Continue o texto sobre encontros e diversidade de opiniões a partir da última frase.

---------- Trecho do documento ----------

Michel Gherman, da UFRJ, segue na mesma linha. Para ele, os encontros são fundamentais.

"A única possibilidade que temos é construindo encontros. As escolas, as feiras livres, os bairros, as praças públicas têm que passar a ser efetivamente lugares de encontro. Acho que a única possibilidade de a gente evitar uma ameaça civilizatória é investindo no encontro, com o diferente e com a diferença", opinou.

LIDERANÇAS

Cientista político da USP, José Álvaro Moisés sugere novos comportamentos sob dois aspectos: individual e geral.

"Do ponto de vista individual, supõe-se humildade e capacidade de perceber que eu não sei tudo e tenho que estar aberto a contemplar a opinião dos outros. Se acha que não tem nada a contribuir, fecha-se como uma ilha. Do ponto de vista geral, é preciso que lideranças, autoridades que dirigem o governo e o Estado brasileiro, afirmem publicamente a diversidade das opiniões", frisou.

---------- Dados extraídos ----------

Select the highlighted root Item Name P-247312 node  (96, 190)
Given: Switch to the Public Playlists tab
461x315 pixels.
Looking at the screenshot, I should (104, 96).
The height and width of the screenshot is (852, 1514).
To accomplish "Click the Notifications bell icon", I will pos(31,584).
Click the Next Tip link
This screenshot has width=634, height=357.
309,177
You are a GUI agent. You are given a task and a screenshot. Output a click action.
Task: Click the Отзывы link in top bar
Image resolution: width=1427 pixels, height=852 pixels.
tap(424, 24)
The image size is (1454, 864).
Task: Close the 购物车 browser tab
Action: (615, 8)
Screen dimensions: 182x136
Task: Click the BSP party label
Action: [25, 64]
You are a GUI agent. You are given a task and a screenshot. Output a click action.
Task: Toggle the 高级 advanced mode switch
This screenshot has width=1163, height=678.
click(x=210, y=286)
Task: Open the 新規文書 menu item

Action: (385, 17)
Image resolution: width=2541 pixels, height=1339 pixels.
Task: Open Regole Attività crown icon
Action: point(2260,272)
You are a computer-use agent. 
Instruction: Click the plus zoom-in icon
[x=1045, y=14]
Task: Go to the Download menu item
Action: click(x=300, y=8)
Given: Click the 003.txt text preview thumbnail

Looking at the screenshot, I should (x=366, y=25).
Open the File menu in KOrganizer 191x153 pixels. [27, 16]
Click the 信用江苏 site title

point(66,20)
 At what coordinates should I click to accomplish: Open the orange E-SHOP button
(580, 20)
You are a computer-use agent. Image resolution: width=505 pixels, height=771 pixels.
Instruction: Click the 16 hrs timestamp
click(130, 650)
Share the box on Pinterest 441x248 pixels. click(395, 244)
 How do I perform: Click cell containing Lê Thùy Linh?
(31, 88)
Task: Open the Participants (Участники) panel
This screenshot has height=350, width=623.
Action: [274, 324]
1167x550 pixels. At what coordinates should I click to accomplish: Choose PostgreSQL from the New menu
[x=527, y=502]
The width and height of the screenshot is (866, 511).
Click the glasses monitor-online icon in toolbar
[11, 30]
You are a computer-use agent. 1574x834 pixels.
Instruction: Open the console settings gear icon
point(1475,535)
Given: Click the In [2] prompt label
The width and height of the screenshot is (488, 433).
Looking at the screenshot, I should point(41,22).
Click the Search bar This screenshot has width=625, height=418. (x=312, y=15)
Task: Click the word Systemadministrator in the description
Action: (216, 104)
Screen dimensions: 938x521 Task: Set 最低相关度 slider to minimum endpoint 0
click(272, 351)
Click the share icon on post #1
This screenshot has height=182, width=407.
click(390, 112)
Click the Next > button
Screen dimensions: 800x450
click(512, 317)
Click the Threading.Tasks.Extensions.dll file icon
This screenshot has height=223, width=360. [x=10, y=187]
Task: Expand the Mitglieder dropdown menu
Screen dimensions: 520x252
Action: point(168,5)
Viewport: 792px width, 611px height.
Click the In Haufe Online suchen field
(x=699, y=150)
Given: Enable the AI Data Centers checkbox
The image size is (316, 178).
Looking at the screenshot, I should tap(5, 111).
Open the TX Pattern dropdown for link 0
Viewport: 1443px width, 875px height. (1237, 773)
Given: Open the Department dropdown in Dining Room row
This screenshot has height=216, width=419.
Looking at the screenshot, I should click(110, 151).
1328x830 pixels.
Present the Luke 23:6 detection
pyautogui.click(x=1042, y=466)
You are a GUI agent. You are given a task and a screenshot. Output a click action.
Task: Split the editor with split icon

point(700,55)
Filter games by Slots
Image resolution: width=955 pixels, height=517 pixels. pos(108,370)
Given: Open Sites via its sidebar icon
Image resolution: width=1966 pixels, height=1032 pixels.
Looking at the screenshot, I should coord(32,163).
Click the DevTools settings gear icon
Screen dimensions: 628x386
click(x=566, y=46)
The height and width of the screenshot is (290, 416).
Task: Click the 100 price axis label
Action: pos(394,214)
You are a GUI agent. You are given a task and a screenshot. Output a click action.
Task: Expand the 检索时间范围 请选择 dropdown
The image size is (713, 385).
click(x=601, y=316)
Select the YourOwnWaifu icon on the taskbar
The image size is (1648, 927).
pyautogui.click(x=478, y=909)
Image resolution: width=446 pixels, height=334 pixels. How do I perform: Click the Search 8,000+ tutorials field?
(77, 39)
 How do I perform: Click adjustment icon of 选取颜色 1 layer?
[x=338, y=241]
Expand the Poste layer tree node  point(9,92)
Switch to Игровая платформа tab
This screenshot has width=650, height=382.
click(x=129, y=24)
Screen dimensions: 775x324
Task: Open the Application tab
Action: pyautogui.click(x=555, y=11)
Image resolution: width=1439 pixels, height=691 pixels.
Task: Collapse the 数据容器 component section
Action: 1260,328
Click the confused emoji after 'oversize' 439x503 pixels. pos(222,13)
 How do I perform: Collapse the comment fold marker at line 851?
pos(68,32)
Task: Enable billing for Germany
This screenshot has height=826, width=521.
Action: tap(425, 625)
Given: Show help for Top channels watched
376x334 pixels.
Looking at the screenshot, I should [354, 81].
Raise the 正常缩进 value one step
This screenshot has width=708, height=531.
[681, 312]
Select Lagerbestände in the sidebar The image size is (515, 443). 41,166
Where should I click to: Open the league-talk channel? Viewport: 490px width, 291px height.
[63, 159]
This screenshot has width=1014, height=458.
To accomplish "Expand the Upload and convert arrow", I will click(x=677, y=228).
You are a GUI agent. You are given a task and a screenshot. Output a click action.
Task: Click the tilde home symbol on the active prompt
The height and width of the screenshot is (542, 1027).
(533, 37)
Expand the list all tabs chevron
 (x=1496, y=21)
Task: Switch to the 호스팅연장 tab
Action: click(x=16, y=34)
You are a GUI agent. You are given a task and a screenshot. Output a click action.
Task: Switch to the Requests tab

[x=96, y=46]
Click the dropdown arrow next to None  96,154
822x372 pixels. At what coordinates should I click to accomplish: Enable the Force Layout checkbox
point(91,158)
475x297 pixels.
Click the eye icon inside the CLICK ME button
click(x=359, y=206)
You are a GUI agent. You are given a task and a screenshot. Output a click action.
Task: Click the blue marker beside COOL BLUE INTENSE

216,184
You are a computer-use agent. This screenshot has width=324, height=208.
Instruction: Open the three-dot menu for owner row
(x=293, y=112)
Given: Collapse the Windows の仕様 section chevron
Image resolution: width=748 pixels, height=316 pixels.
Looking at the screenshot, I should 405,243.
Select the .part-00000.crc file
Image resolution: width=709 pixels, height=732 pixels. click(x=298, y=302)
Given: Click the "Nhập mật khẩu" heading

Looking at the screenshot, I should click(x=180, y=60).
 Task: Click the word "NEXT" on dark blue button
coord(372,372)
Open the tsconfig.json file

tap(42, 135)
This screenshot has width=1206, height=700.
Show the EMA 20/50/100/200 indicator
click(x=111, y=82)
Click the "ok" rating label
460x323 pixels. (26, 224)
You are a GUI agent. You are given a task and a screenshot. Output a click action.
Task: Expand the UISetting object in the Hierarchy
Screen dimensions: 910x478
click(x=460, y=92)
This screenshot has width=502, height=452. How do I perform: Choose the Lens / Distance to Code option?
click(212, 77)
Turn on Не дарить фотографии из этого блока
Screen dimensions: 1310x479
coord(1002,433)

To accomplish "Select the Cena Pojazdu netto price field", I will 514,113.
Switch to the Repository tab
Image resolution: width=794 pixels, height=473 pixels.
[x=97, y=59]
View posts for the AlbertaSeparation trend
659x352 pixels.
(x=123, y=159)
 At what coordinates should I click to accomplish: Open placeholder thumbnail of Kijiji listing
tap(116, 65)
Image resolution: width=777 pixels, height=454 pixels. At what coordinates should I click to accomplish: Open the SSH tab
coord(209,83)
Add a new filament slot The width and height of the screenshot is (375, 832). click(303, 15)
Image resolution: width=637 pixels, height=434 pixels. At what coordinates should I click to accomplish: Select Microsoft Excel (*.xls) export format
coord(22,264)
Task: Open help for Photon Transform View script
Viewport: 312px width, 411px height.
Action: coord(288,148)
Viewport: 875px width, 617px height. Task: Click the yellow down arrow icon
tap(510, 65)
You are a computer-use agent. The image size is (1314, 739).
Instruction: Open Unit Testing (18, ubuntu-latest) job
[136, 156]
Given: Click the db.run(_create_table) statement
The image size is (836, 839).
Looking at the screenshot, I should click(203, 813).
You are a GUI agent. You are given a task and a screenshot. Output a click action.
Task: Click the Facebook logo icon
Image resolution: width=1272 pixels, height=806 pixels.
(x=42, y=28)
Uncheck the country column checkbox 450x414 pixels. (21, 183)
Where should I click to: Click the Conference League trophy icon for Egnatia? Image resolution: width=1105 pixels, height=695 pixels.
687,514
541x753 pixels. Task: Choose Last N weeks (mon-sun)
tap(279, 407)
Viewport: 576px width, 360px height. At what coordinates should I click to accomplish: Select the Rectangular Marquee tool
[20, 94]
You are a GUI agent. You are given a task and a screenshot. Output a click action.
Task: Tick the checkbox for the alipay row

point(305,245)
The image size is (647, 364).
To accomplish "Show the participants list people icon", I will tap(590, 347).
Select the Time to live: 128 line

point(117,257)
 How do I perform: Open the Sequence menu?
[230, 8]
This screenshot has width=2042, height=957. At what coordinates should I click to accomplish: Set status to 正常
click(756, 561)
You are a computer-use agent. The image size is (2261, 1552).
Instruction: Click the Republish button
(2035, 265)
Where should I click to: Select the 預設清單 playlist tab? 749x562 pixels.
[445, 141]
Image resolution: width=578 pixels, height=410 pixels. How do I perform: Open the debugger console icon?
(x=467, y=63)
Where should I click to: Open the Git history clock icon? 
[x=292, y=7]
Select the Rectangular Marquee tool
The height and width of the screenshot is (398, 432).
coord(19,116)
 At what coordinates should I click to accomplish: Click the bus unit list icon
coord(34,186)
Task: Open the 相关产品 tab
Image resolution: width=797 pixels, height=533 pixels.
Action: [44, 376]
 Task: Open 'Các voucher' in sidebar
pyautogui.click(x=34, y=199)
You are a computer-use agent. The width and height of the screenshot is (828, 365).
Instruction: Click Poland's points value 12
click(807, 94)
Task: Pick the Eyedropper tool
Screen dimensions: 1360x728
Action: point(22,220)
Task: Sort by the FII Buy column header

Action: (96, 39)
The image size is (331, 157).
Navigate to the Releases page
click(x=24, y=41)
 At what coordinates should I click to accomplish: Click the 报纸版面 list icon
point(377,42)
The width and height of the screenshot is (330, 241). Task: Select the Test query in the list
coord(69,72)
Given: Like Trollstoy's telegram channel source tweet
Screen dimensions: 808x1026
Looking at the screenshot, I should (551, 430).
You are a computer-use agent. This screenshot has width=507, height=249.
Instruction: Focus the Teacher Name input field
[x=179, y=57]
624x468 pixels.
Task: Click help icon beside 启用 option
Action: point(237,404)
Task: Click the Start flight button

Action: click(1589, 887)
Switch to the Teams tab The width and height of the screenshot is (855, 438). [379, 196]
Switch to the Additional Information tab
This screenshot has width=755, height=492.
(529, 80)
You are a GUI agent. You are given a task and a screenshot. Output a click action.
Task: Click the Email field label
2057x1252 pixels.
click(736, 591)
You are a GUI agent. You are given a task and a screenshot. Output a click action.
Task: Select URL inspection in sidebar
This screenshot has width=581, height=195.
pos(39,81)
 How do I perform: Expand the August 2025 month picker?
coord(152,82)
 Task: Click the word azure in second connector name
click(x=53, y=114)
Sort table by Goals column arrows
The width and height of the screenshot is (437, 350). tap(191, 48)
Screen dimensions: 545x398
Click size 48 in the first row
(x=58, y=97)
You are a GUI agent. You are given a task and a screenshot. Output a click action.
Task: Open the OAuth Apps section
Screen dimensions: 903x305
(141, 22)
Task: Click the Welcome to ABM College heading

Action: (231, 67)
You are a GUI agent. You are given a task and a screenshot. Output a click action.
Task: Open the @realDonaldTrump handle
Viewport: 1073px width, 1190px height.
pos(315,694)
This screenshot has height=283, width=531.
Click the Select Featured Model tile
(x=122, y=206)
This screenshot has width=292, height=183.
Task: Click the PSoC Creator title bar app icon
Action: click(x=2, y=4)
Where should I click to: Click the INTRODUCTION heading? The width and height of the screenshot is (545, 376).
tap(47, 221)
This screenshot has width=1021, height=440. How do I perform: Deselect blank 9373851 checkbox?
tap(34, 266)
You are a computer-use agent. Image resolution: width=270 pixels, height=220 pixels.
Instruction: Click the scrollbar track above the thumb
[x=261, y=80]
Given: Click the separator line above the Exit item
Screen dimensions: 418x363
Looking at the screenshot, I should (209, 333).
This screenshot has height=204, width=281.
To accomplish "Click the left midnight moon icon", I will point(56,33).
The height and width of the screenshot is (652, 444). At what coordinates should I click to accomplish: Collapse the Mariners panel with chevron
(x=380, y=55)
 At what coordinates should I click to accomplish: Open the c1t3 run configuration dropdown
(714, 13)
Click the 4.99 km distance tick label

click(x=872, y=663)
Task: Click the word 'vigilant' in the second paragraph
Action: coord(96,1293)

----------

[Resposta]
Felipe Tessarolo, professor de Mídias Sociais e Novas Tecnologias da Faesa, ressalta a importância de que as discordâncias ocorram dentro de padrões de civilidade.

"É tentar não excluir quem pensa diferente, mas que de alguma forma mantém civilidade no debate. Eu acabo excluindo algumas pessoas, não porque elas pensam diferente. Mas porque não conseguem debater sem agredir ou ofender aqueles que pensam o contrário. O caminho é procurar o diálogo. Não é fácil, mas o caminho é manter a civilidade e uma discussão saudável, até para entender o outro lado e saber mais sobre outros pontos de vista", destacou.

 OS RELATOS

"Bloqueei pelo bem da minha saúde mental"

Rogi Cezarino Universitário, 31 anos

Rogi Cesarino, estudante universitário, bloqueou redes sociais após eleição do ano passado . (Ricardo Medeiros)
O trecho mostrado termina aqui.